THE PROBLEM:
Write out every line below that contains "agent".

PROVIDED RECORDS:
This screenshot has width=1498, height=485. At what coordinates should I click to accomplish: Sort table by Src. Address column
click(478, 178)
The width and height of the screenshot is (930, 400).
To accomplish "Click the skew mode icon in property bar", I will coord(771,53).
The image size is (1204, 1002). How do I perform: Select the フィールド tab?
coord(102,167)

...

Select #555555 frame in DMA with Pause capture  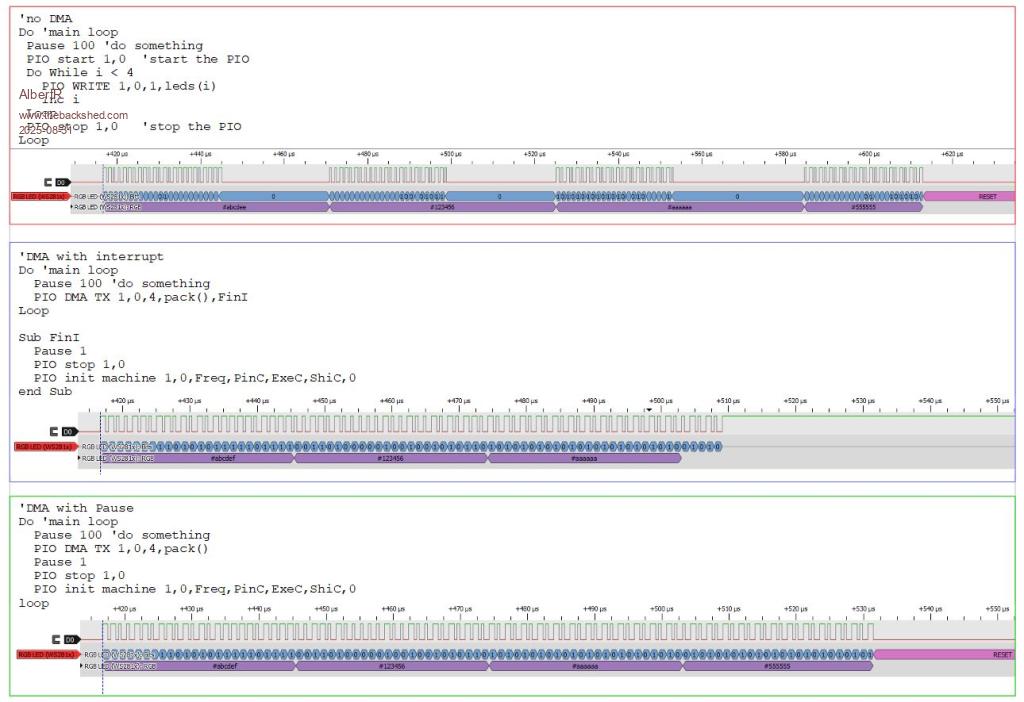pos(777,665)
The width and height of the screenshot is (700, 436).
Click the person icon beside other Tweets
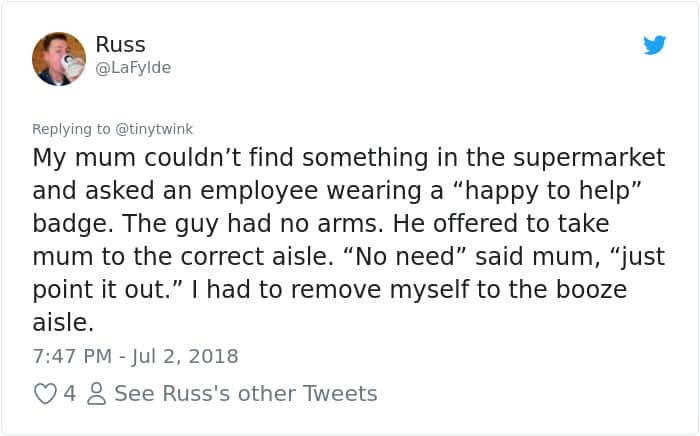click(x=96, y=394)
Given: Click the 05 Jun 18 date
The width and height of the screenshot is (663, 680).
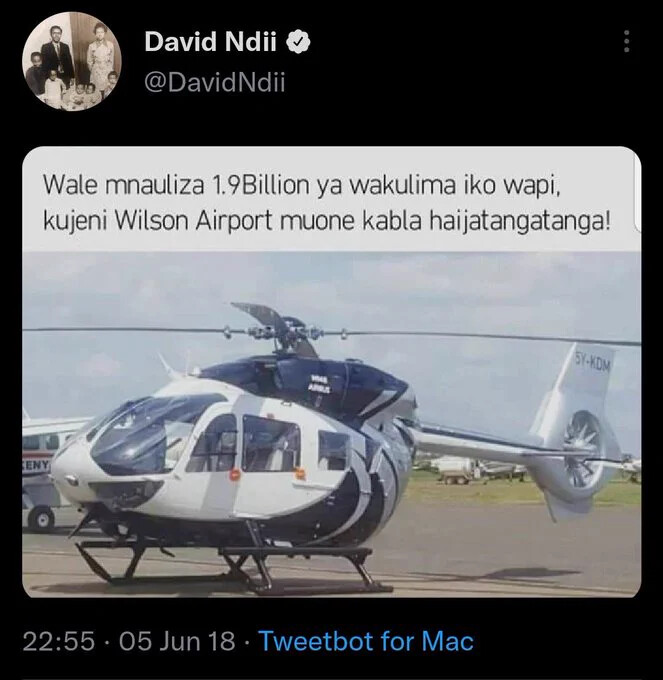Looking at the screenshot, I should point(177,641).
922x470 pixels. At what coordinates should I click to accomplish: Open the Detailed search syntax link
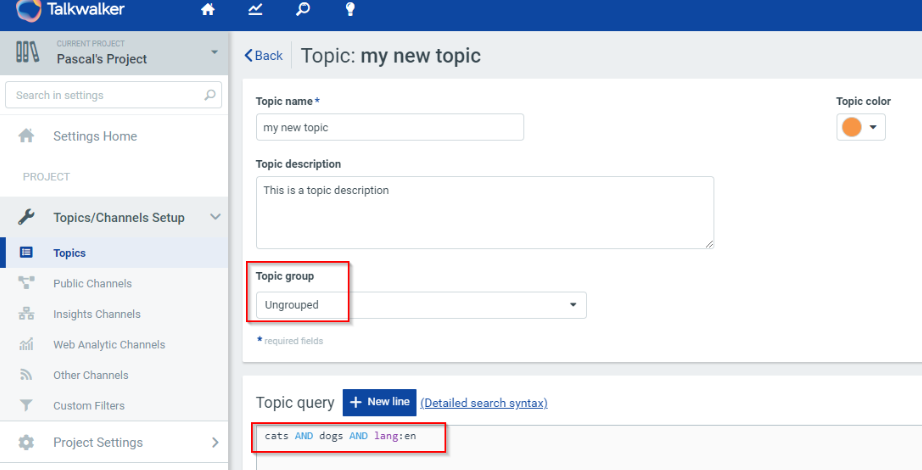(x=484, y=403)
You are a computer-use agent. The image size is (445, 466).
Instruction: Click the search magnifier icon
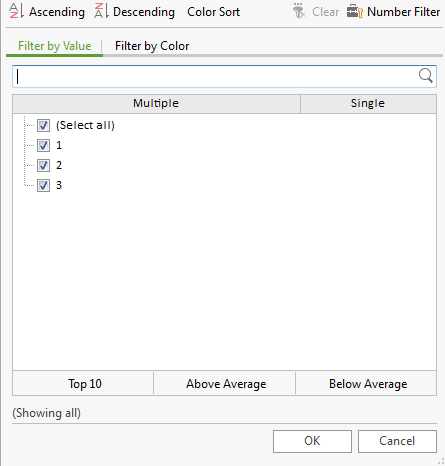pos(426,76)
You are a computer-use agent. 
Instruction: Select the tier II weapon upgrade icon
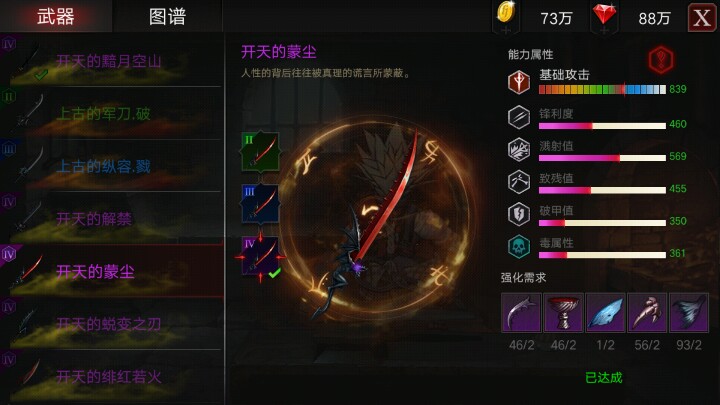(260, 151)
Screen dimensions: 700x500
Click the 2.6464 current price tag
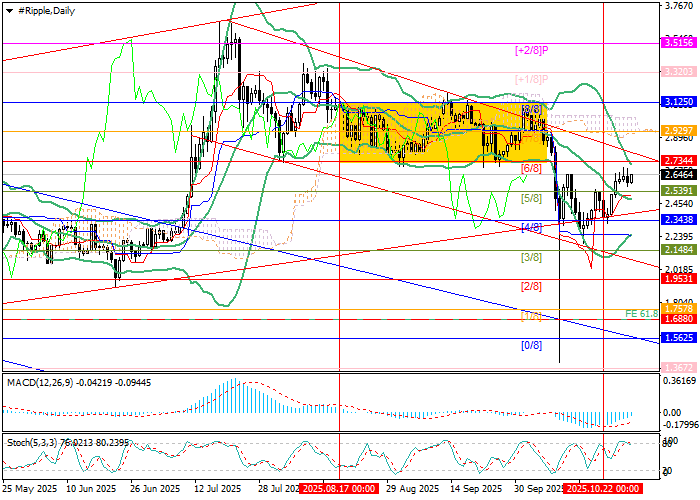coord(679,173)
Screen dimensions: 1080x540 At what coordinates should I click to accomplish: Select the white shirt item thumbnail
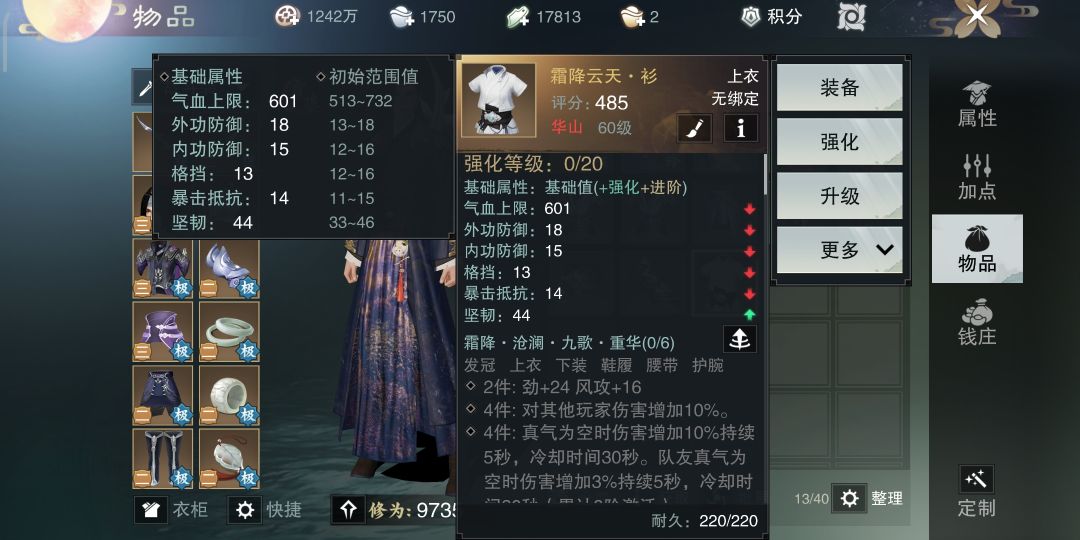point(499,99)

EXPECTED ANSWER:
You are a computer-use agent. The image size is (445, 466).
You are a computer-use agent. 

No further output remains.